## Data for this task
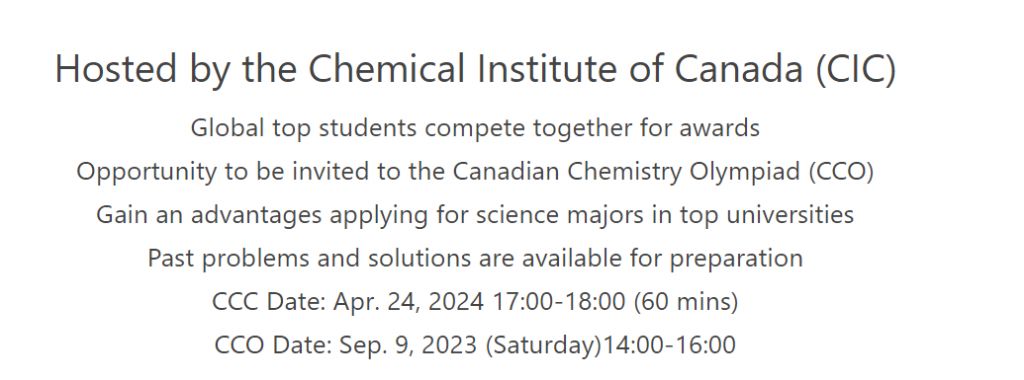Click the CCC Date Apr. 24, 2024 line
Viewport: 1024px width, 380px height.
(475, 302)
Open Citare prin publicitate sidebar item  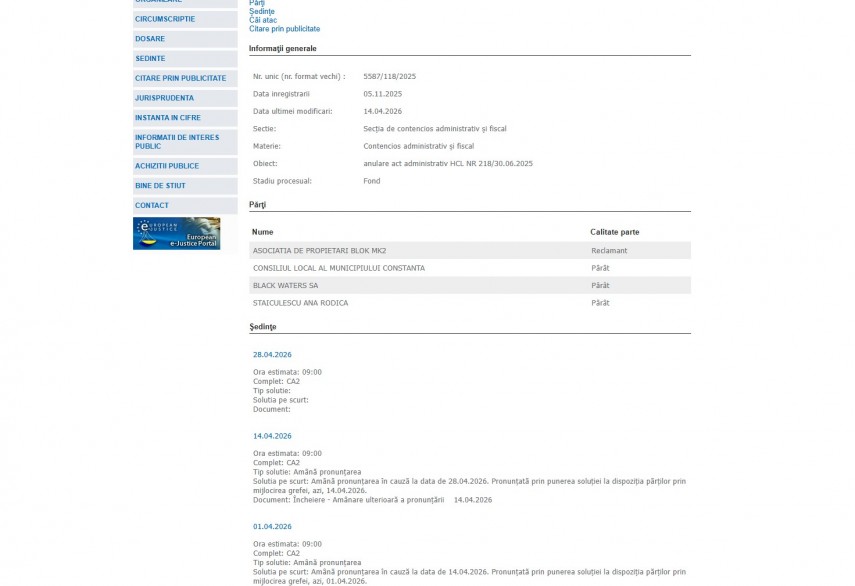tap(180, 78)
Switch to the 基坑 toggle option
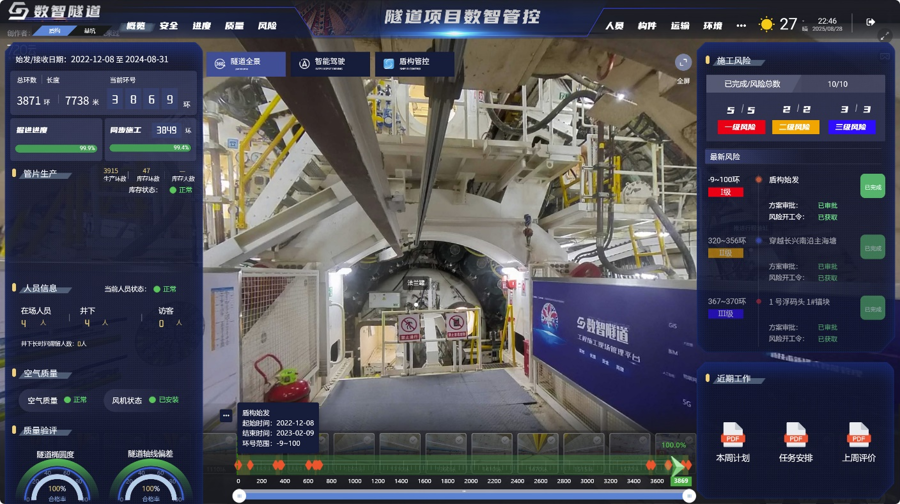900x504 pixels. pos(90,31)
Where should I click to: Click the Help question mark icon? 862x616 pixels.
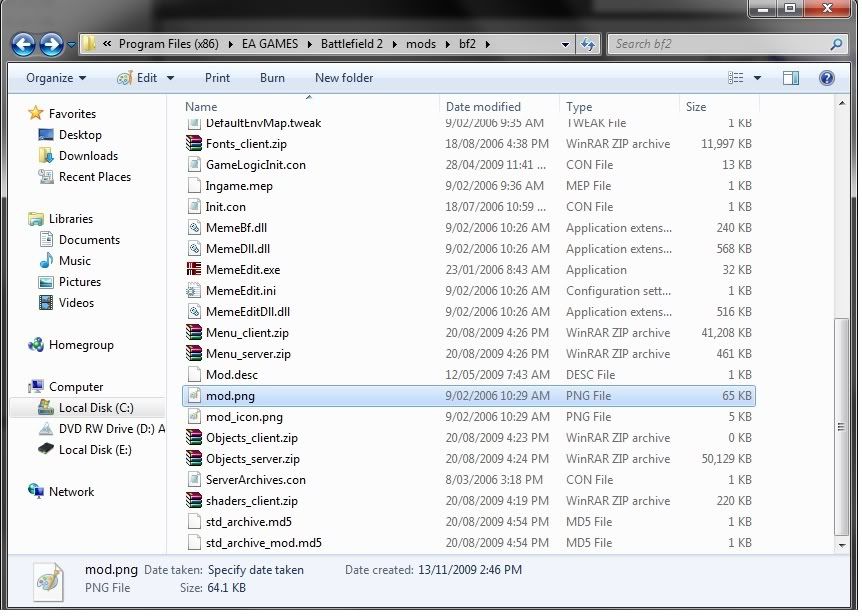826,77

## Exercise instructions
The answer should consist only of the lines from the line with "Switch to the 基坑 toggle option" through the last line of the data, repeated exactly; pictures stay out.

## Written response
Switch to the 基坑 toggle option
900x504 pixels. pos(90,31)
Where should I click to: Click the Help question mark icon? 862x616 pixels.
826,77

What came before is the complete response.